I found the most delightful aspect of this collection is that it is set in his home and that the works are all displayed there in the places and the manner that Mr Frick had chosen for them. One therefore gets a real sense of the pleasure he must have felt as he wandered past these works each day and especially each night before he retired to bed – a ritual he repeated routinely every night. It seems a shame that he only lived for 5 years after the house was finally completed and his collection fully installed.
After his death his daughter continued collecting and these later additions to the collection make a visit to the Frick a ‘must see’ in and of themselves. But wait, there’s more. In addition to the Frick Collection the Museum is currently hosting two magnificent special exhibitions.
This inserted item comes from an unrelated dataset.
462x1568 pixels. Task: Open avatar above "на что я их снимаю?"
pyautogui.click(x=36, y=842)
Firstly, Van Gogh’s ‘Portrait of a Peasant (Patience Escalier)’, on loan from the Norman Simon Gallery in Pasadena, is rich and full of Vincent’s determination to paint what comes from within him rather than to cater to the artistic tastes of his time. But the second of the exhibitions is even more impressive.
‘Mantegna to Matisse: Master Drawings from the Courtauld Gallery’ is almost obscene in its scope and quality. In keeping with its tradition of exhibiting masterworks from collections outside of New York, the Frick has assembled in this collection some fifty-eight drawings drawn from the massive resources of the Courtauld Gallery, London. This exhibition marks the first time that so many of the principal drawings in the Courtauld's renowned collection have been made available for loan. It was almost painful having to keep moving past so many master works by names like Rembrandt, Rubens, the Buonarroti, Bruegel (the elder), Veronese, Tintoretto, Bernini, da Vinci, Durer, Goya, Seurat, Degas, Matisse, Cezanne, Picasso, Toulouse-Lautrec and Manet and equally painful to read that many of the works were collected by the British government from private owners who offered them up to the State in restitution for unpaid (and unpayable) inheritance tax! Viewing these special exhibitions left only a small time to view the rest of the home. Luckily we have membership now and can return as often as we desire.
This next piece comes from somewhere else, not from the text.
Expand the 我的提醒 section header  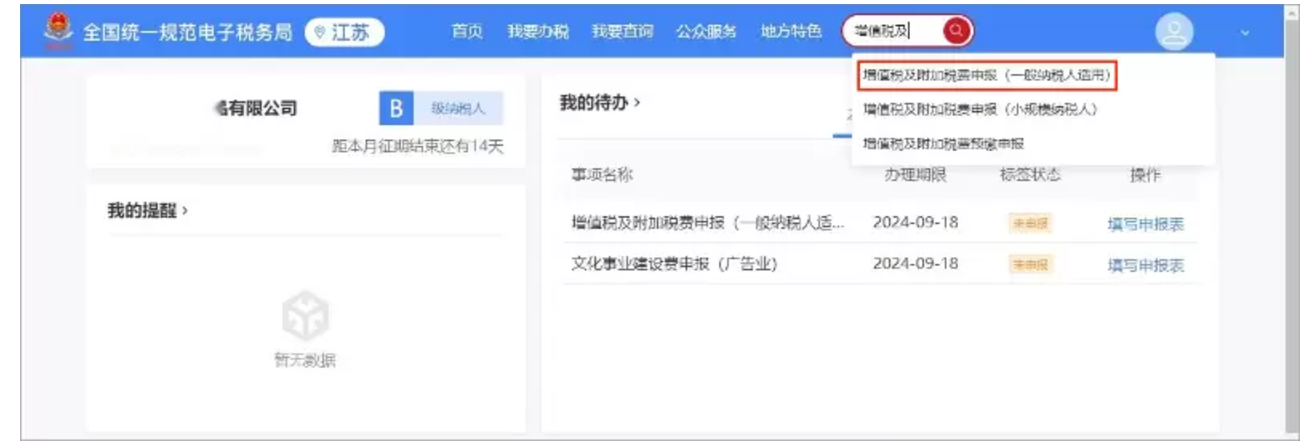point(148,211)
‘Mantegna to Matisse: Master Drawings from the Courtauld Gallery’ is almost obscene in its scope and quality. In keeping with its tradition of exhibiting masterworks from collections outside of New York, the Frick has assembled in this collection some fifty-eight drawings drawn from the massive resources of the Courtauld Gallery, London. This exhibition marks the first time that so many of the principal drawings in the Courtauld's renowned collection have been made available for loan. It was almost painful having to keep moving past so many master works by names like Rembrandt, Rubens, the Buonarroti, Bruegel (the elder), Veronese, Tintoretto, Bernini, da Vinci, Durer, Goya, Seurat, Degas, Matisse, Cezanne, Picasso, Toulouse-Lautrec and Manet and equally painful to read that many of the works were collected by the British government from private owners who offered them up to the State in restitution for unpaid (and unpayable) inheritance tax! Viewing these special exhibitions left only a small time to view the rest of the home. Luckily we have membership now and can return as often as we desire.
After the Museum closed we met up with Jenny and Richard we caught the subway to Greenwich Village where we strolled through the streets for an hour or so. The East Village in particular is one of THE places to be (and to be seen to be) in NYC and after just one hour picking through the narrow winding streets (so different from the neatly ordered wide avenues and streets of the Upper East Side) wandering past interesting little shops, pubs, restaurants and galleries of all kinds it was obvious
to us why this is so. We paused to take in some really excellent Indian food on Bleecker Street but that was just the entrée … unbeknown to the boys Jenny and I had agreed that the main purpose of this outing was not to be seen or eat great Indian, but instead to secure some velvet cake from the famous Magnolia Bakery (see Sex in the City for the location).
With that mission achieved (with bonus caramel, lemon and peppermint choc chip cakes tied up in those sweet little boxes) we travelled home to devour them over a pot or two of tea (since we find getting a decent cup of tea in a restaurant is something Americans still struggle with). Ohhh no…despite all of the hype they were a major disappointment. Like a lot of food here in the USA, they looked great but they had no taste. Guess I’ll just have to stick to Bob’s bagels!